I had a RP in January 2011 and my PSA was undetectable for nearly 5 years when it came in at 0.05. But it was growing so slowly (doubling time measured in years), my medical team and I agreed to monitor. It took until June 2021 for it to hit 0.20 and, at that point, we started the discussion about SRT.
I went for a PSMA PET scan when my PSA was 0.23 in November 2021, and the results were inconclusive at that PSA level.
After much discussion and consideration, and my PSA accelerating in its increases (to 0.36), I opted to proceed with concurrent ADT and SRT.
I received a 6-month dose of Eligard on 1 May 2022 and started 35 sessions/70 Gy of SRT on 7 July 2022 (ending 26 August).
I tolerated the Eligard better than most. I had ZERO hot flashes, and the only real side effect was mild fatigue (felt like I was firing on 6 or 7 of 8 cylinders). It's now 7+ months since I had the injection and I'm doing fine.
The SRT really knocked me for a loop near the end. Fatigue was considerable and I had little energy to do much of anything. That lasted for about 3-4 weeks after treatment ended, and my energy levels returned.
At my 3-month post radiation follow-up appointment, my PSA was 0.05. We attribute that mainly to the Eligard, and it will likely be another year before we know if the SRT was effective. I'll have my PSA checked again in March 2023.

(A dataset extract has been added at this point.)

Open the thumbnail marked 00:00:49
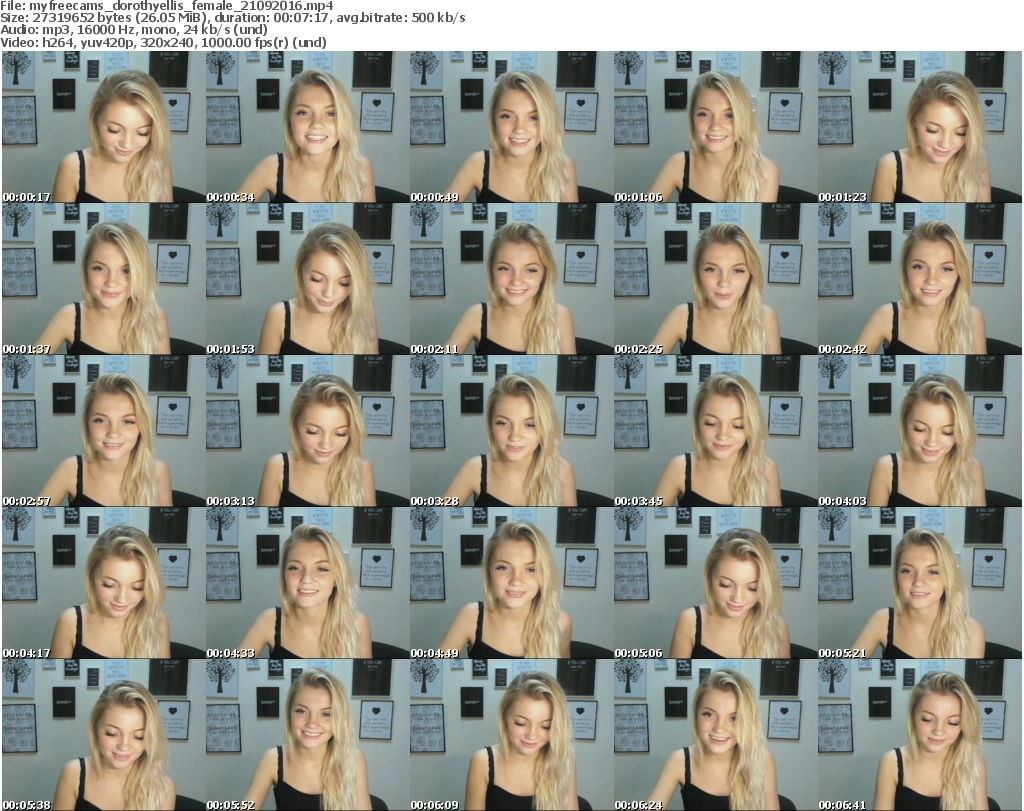The height and width of the screenshot is (811, 1024). pyautogui.click(x=511, y=127)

Good luck with your decision and the treatment.
Thank you all for the advice and support. I’ve contacted the radiologist and will be getting a blood test later this week and have an appointment the following week to take the Lupron injection. The sRT will be for 8 weeks at 5 days per week. I will keep in touch.
Well this is a timely thread. I’m about 2.5 yrs post RALP. The slow PSA rise began a year ago. Two inconclusive PET scans, the most recent one last week and a PSA of .13 and my RAD ONC is suggesting a few options to include: keep watching the PSA… (but why wait?) 7 weeks of salvage radiation with an option of ADT.
Initially I was thinking ADT wouldn’t be “necessary”. But this thread has me re-thinking.